Dammann Gerhard, Rudaz Myriam, Benecke Cord, Riemenschneider Anke, Walter Marc, Pfaltz Monique C, Küchenhoff Joachim, Clarkin John F, Gremaud-Heitz Daniela J
Psychiatric Hospital, University of Basel, Basel, Switzerland.
Münsterlingen Psychiatric Hospital, Münsterlingen, Switzerland.
Front Psychol. 2020 Jul 29;11:1658. doi: 10.3389/fpsyg.2020.01658. eCollection 2020.
The purpose of the present study was threefold: first, to investigate the facial affective behavior in patients with a borderline personality disorder (BPD); second, to examine whether these patients could be divided into clusters according to facial affective behavior; and third, to test whether these clusters would influence the inpatient treatment outcome.

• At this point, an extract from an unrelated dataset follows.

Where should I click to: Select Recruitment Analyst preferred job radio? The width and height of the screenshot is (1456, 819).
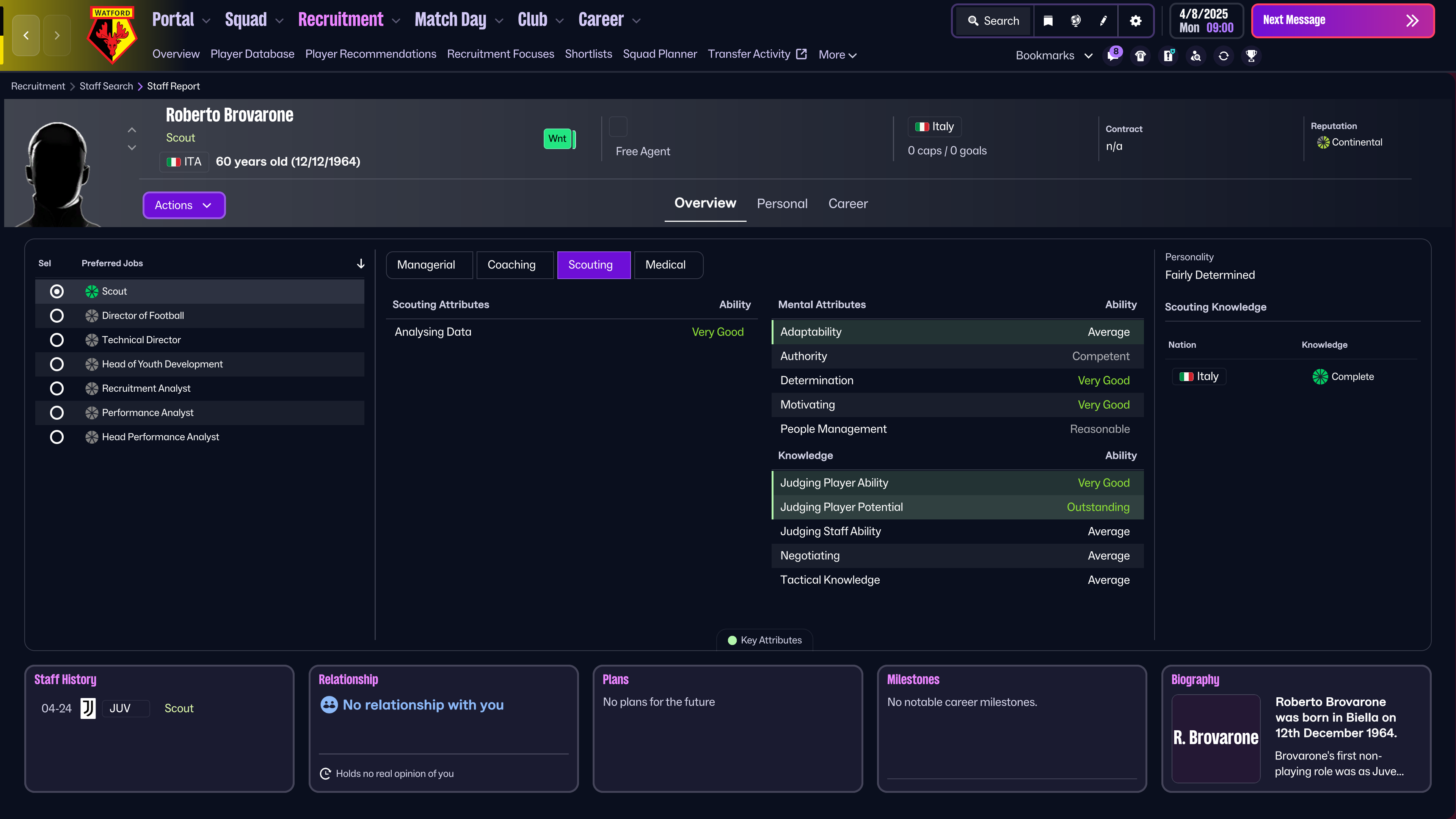pyautogui.click(x=56, y=388)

Thirty inpatients with BPD were assessed with the Structured Clinical Interviews for DSM-IV Axis I and II Disorders (SCID I, SCID II) and had to complete a series of questionnaires before and directly after the 12-week long inpatient treatment. Facial affective behavior was recorded during the structured interview for personality organization (STIPO) and afterward coded with the emotional facial action coding system (EMFACS). Measures on psychopathology [beck depression inventory (BDI), Spielberger state and trait anxiety inventory (STAI), Spielberger state and trait anger inventory (STAXI), and symptom cheklist-90-revised (SCL-90-R)], interpersonal problems [Inventory of Interpersonal Problems (IIP)], and personality organization [inventory of personality organization (IPO)] were administered.
Cluster analysis before the treatment yielded two groups that differed in general facial expressivity, and regarding the display of anger, contempt, and disgust. The effect sizes of the repeated measures ANOVAs showed that persons with higher scores on the affective facial expressions benefitted more from the treatment in terms of STAI state anxiety, STAXI state and trait anger, IIP total, and the two scales primitive defenses and identity diffusion of the IPO, whereas persons with lower scores benefitted more on the scale IPO reality testing.
Our results indicated some initial trends for the importance of facial affective behavior in patients with BPD and their treatment outcome.
本研究目的有三个方面:第一,调查边缘型人格障碍(BPD)患者的面部情感行为;第二,检查这些患者是否可根据面部情感行为分为不同类别;第三,测试这些类别是否会影响住院治疗结果。
30名BPD住院患者接受了《精神疾病诊断与统计手册》第四版轴I和轴II障碍的结构化临床访谈(SCID I、SCID II),并在为期12周的住院治疗前后分别完成一系列问卷。在人格组织结构化访谈(STIPO)期间记录面部情感行为,之后使用情感面部动作编码系统(EMFACS)进行编码。采用了心理病理学测量工具[贝克抑郁量表(BDI)、斯皮尔伯格状态和特质焦虑量表(STAI)、斯皮尔伯格状态和特质愤怒量表(STAXI)以及症状自评量表90修订版(SCL - 90 - R)]、人际问题测量工具[人际问题清单(IIP)]和人格组织测量工具[人格组织清单(IPO)]。
治疗前的聚类分析产生了两组,这两组在总体面部表情以及愤怒、轻蔑和厌恶的表现方面存在差异。重复测量方差分析的效应量表明,在情感面部表情上得分较高的人在STAI状态焦虑、STAXI状态和特质愤怒、IIP总分以及IPO的原始防御和身份弥散这两个量表方面从治疗中获益更多,而得分较低的人在IPO现实检验量表上获益更多。
我们的结果表明,面部情感行为在BPD患者及其治疗结果中的重要性存在一些初步趋势。